> What the exercise asks: Copy out the records verbatim, from the first line through the line containing "click(x=1045, y=32)", and include that line.
* begin *
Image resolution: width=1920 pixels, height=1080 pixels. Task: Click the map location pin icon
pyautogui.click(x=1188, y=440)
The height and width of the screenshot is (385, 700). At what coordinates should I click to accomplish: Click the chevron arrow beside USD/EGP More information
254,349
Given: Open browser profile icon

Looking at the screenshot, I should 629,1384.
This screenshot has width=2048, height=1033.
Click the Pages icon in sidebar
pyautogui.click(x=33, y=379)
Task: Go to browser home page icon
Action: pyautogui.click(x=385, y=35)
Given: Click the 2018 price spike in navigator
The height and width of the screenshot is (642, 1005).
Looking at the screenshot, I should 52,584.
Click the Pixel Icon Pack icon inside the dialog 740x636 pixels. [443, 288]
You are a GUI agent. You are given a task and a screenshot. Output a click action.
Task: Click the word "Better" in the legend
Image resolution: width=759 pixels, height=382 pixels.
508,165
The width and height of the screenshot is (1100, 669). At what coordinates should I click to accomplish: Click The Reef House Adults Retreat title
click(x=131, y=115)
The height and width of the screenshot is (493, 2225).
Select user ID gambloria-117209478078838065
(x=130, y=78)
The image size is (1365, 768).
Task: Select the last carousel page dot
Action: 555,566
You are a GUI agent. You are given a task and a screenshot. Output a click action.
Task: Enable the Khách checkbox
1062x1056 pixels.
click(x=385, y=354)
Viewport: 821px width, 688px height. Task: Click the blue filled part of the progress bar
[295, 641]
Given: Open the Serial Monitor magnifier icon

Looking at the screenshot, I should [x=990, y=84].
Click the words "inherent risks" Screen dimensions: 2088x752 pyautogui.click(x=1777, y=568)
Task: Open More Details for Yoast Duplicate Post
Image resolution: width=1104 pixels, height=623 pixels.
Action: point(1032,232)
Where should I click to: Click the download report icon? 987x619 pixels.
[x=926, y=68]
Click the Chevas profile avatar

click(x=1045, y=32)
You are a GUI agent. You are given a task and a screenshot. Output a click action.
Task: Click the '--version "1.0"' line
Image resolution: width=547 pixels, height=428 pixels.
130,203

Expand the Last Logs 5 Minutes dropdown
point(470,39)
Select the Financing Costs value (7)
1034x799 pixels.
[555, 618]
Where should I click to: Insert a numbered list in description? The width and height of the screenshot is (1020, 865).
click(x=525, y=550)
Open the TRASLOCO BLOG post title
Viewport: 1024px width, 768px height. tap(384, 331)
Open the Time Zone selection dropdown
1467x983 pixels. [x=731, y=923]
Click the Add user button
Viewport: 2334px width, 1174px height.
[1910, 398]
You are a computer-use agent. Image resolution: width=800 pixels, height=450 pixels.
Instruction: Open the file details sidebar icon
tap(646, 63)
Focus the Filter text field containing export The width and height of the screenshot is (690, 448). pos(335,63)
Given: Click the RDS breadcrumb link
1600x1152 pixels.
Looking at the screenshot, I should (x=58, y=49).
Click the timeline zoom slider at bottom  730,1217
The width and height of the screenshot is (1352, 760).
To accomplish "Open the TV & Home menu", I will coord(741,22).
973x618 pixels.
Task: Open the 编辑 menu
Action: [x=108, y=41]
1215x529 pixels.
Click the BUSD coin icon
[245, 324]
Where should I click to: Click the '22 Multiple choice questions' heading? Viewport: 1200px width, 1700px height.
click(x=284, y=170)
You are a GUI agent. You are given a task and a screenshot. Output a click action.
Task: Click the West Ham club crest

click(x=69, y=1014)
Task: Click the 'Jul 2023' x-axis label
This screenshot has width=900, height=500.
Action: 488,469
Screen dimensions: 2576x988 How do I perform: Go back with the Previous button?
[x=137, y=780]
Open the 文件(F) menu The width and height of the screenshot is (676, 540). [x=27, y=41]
* end *
> Output:
Image resolution: width=1920 pixels, height=1080 pixels. Task: Click the map location pin icon
pyautogui.click(x=1188, y=440)
The height and width of the screenshot is (385, 700). At what coordinates should I click to accomplish: Click the chevron arrow beside USD/EGP More information
254,349
Given: Open browser profile icon

Looking at the screenshot, I should 629,1384.
This screenshot has width=2048, height=1033.
Click the Pages icon in sidebar
pyautogui.click(x=33, y=379)
Task: Go to browser home page icon
Action: pyautogui.click(x=385, y=35)
Given: Click the 2018 price spike in navigator
The height and width of the screenshot is (642, 1005).
Looking at the screenshot, I should 52,584.
Click the Pixel Icon Pack icon inside the dialog 740x636 pixels. [443, 288]
You are a GUI agent. You are given a task and a screenshot. Output a click action.
Task: Click the word "Better" in the legend
Image resolution: width=759 pixels, height=382 pixels.
508,165
The width and height of the screenshot is (1100, 669). At what coordinates should I click to accomplish: Click The Reef House Adults Retreat title
click(x=131, y=115)
The height and width of the screenshot is (493, 2225).
Select user ID gambloria-117209478078838065
(x=130, y=78)
The image size is (1365, 768).
Task: Select the last carousel page dot
Action: 555,566
You are a GUI agent. You are given a task and a screenshot. Output a click action.
Task: Enable the Khách checkbox
1062x1056 pixels.
click(x=385, y=354)
Viewport: 821px width, 688px height. Task: Click the blue filled part of the progress bar
[295, 641]
Given: Open the Serial Monitor magnifier icon

Looking at the screenshot, I should [x=990, y=84].
Click the words "inherent risks" Screen dimensions: 2088x752 pyautogui.click(x=1777, y=568)
Task: Open More Details for Yoast Duplicate Post
Image resolution: width=1104 pixels, height=623 pixels.
Action: point(1032,232)
Where should I click to: Click the download report icon? 987x619 pixels.
[x=926, y=68]
Click the Chevas profile avatar

click(x=1045, y=32)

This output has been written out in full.